WORK TO BE COMPLETED:
The expected answer is a single number, namely how many lines in the data below hold the word "will".

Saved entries
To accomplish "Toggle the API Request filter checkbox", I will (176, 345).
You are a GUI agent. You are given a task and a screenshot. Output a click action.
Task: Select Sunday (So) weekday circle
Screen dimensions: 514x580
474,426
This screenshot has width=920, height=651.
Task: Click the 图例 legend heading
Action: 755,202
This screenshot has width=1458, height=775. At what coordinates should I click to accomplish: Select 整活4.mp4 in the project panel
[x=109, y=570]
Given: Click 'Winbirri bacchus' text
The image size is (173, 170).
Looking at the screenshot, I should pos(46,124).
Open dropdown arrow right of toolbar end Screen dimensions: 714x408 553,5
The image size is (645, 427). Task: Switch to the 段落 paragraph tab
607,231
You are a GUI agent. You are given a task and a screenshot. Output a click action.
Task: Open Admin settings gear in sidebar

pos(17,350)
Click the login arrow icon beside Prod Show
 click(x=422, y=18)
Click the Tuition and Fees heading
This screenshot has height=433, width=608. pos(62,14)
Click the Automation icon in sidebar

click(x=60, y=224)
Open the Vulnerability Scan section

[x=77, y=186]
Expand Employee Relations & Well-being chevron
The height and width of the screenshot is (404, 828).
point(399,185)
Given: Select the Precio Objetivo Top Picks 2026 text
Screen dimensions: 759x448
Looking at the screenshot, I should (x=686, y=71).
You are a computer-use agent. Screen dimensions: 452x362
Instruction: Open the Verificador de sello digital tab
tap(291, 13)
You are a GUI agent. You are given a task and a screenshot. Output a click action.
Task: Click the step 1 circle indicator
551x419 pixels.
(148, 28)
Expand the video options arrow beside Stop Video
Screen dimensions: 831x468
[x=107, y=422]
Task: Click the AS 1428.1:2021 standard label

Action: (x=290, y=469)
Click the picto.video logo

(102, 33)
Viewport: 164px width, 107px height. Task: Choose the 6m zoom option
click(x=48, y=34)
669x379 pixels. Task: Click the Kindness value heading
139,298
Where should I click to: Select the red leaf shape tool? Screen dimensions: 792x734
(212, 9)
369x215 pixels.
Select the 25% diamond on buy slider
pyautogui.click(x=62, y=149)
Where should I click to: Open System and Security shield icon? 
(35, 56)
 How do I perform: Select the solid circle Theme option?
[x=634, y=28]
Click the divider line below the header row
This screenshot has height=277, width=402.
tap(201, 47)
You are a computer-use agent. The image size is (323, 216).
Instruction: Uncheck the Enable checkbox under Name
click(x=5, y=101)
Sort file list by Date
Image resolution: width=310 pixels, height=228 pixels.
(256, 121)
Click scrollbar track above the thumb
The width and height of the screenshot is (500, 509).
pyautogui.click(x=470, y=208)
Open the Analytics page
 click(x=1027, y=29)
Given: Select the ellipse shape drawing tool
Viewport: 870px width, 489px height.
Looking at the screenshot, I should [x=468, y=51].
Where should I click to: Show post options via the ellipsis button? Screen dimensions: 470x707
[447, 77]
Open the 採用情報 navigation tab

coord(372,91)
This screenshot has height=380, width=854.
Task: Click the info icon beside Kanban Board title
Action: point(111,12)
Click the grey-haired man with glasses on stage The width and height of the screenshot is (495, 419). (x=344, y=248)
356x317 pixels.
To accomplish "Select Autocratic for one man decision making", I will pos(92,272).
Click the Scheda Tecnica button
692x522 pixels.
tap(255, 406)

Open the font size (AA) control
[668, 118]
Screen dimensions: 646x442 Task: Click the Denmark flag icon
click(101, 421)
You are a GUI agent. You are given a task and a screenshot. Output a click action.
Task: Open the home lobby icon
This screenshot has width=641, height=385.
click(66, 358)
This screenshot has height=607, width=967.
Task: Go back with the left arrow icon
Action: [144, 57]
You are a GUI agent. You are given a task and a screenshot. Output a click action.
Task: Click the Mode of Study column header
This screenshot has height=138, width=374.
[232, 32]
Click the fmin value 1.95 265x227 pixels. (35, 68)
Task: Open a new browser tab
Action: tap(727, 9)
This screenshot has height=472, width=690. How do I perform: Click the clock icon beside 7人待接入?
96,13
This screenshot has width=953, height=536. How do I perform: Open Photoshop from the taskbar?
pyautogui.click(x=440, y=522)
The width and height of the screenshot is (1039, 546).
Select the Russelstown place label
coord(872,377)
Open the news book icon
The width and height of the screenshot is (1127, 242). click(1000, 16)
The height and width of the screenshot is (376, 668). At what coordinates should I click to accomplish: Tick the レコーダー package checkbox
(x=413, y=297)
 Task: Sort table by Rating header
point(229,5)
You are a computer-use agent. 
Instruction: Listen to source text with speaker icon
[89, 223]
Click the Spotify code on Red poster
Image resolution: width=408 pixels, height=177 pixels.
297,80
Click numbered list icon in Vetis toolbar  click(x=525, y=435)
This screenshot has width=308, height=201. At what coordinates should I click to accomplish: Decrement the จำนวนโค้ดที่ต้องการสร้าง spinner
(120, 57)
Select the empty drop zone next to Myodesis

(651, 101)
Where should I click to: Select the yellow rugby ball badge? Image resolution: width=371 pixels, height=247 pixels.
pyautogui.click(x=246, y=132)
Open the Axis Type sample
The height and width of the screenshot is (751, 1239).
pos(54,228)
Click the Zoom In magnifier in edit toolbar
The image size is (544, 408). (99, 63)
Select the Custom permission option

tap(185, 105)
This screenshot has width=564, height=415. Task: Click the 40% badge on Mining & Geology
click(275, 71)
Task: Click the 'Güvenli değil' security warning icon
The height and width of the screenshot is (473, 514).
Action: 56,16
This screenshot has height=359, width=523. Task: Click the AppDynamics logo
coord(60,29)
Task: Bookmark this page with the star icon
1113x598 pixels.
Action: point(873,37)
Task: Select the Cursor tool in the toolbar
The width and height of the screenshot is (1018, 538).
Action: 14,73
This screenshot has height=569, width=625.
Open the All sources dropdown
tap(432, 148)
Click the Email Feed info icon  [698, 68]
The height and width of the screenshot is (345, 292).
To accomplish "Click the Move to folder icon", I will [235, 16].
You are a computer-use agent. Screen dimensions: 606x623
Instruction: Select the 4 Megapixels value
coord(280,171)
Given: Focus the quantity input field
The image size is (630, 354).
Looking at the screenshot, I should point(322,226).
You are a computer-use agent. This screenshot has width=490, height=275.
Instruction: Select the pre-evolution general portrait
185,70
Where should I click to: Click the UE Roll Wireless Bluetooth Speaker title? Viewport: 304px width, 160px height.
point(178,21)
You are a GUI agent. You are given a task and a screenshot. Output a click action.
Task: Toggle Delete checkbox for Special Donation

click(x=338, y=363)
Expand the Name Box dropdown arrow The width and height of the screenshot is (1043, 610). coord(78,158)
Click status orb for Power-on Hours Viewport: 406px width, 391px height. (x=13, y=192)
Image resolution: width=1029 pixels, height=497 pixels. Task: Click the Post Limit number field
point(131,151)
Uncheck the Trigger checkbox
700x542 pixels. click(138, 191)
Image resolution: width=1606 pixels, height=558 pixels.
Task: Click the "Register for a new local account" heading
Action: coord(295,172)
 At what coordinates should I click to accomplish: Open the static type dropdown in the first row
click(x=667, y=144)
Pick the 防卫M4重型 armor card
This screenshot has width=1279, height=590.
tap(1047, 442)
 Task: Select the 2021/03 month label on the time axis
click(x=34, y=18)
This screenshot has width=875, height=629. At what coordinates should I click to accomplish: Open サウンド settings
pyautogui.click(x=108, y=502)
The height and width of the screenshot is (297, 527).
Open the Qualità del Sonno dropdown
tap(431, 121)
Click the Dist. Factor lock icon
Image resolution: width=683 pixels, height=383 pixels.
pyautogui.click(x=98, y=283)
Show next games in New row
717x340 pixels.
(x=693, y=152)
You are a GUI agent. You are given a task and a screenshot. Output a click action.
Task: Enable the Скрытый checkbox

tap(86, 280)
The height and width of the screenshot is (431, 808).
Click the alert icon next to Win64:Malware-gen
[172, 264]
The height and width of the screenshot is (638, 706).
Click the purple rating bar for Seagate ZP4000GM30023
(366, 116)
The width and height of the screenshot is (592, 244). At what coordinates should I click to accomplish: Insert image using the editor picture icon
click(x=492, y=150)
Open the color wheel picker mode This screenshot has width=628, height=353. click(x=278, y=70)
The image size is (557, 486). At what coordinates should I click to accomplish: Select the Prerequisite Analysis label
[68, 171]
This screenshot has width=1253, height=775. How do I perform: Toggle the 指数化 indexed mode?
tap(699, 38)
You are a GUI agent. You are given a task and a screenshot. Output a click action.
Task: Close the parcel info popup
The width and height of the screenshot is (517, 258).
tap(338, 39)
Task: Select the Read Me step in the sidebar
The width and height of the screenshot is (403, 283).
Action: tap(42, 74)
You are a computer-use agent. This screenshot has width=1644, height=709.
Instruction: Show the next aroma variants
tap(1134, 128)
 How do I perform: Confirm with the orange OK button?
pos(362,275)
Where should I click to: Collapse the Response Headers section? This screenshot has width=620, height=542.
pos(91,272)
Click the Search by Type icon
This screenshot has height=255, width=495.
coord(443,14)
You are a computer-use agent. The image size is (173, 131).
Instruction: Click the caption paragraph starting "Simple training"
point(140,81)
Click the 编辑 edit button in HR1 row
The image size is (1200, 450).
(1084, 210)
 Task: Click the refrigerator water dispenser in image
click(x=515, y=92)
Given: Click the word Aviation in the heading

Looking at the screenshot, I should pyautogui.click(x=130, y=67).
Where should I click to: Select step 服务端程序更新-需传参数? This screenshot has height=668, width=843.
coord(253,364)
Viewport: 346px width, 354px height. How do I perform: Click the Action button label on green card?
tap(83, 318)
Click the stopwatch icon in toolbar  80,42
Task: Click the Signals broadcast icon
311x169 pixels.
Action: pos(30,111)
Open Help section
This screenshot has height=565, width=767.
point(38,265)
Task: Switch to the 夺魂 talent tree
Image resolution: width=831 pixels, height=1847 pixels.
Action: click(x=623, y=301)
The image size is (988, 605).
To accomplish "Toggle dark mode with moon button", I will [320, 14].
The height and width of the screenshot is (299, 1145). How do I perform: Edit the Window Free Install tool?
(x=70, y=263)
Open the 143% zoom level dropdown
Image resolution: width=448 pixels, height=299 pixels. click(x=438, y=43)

TASK ANSWER:
4